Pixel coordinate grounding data
====

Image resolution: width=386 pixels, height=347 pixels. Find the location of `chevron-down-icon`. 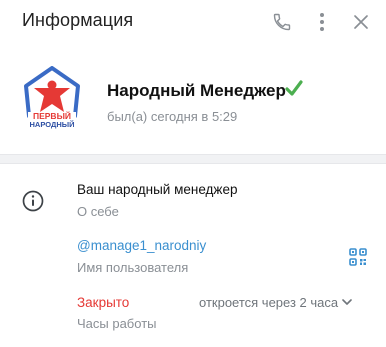

chevron-down-icon is located at coordinates (347, 302).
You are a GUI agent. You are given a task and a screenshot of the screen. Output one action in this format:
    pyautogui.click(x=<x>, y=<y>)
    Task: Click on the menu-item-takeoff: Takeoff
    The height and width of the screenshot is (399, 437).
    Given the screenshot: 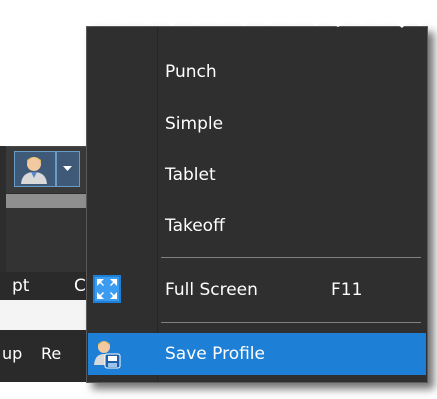 What is the action you would take?
    pyautogui.click(x=257, y=226)
    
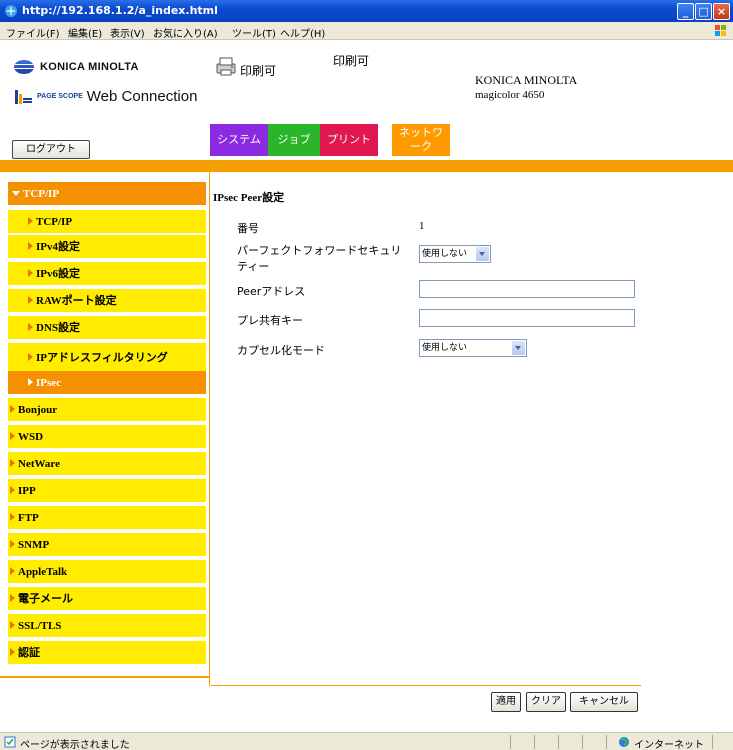 The height and width of the screenshot is (750, 733). I want to click on sidebar-item-snmp: SNMP, so click(107, 545).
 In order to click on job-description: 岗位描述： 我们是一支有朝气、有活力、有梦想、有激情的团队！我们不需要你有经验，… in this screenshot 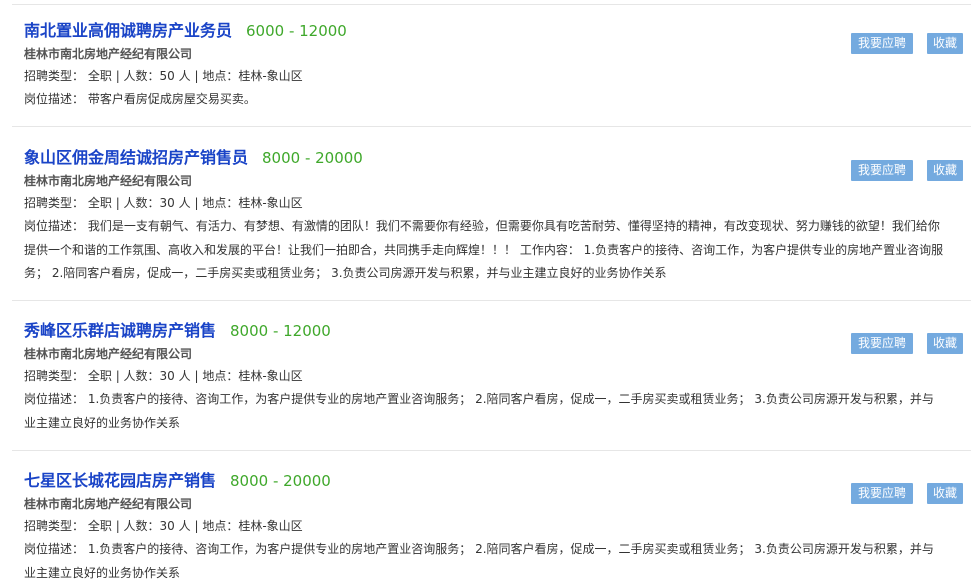, I will do `click(484, 250)`.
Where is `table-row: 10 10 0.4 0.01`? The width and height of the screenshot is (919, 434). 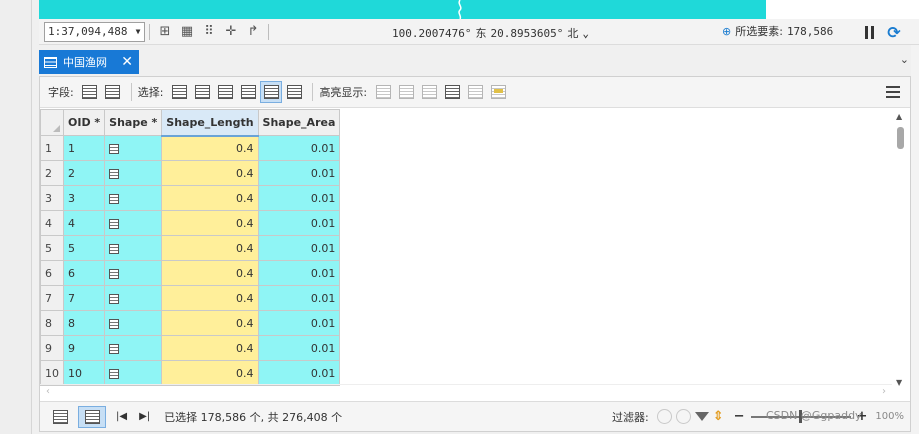 table-row: 10 10 0.4 0.01 is located at coordinates (190, 373).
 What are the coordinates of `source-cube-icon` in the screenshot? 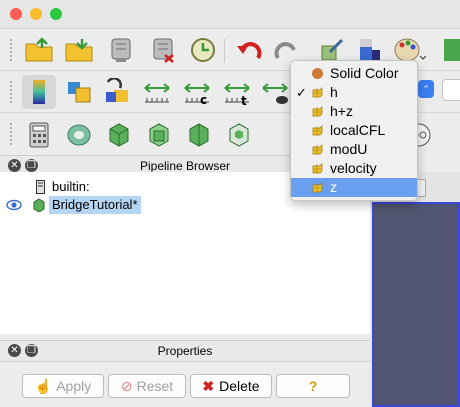 It's located at (39, 205).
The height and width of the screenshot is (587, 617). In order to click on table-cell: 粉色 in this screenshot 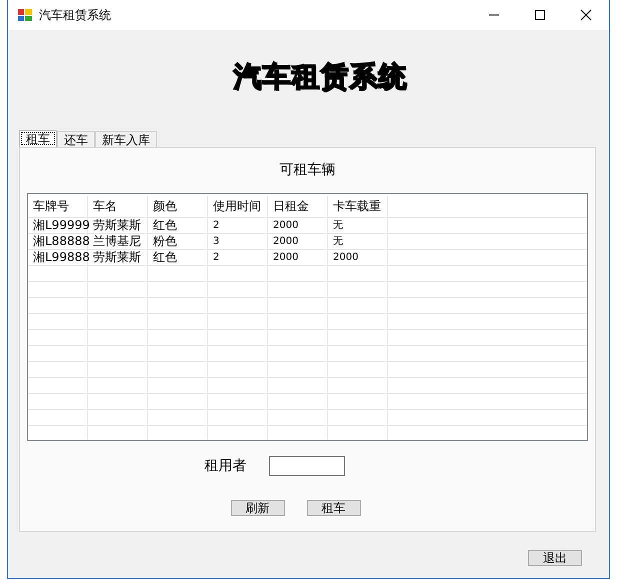, I will do `click(178, 242)`.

====

> Problem statement: Rewrite the records from their start and stop after the line that has "chevron-down-icon is located", swapping "location" for "position" and keeping everything else the same. Leave the pictures out.

> Written answer:
Image resolution: width=386 pixels, height=347 pixels. Find the position of `chevron-down-icon`. 

chevron-down-icon is located at coordinates (347, 302).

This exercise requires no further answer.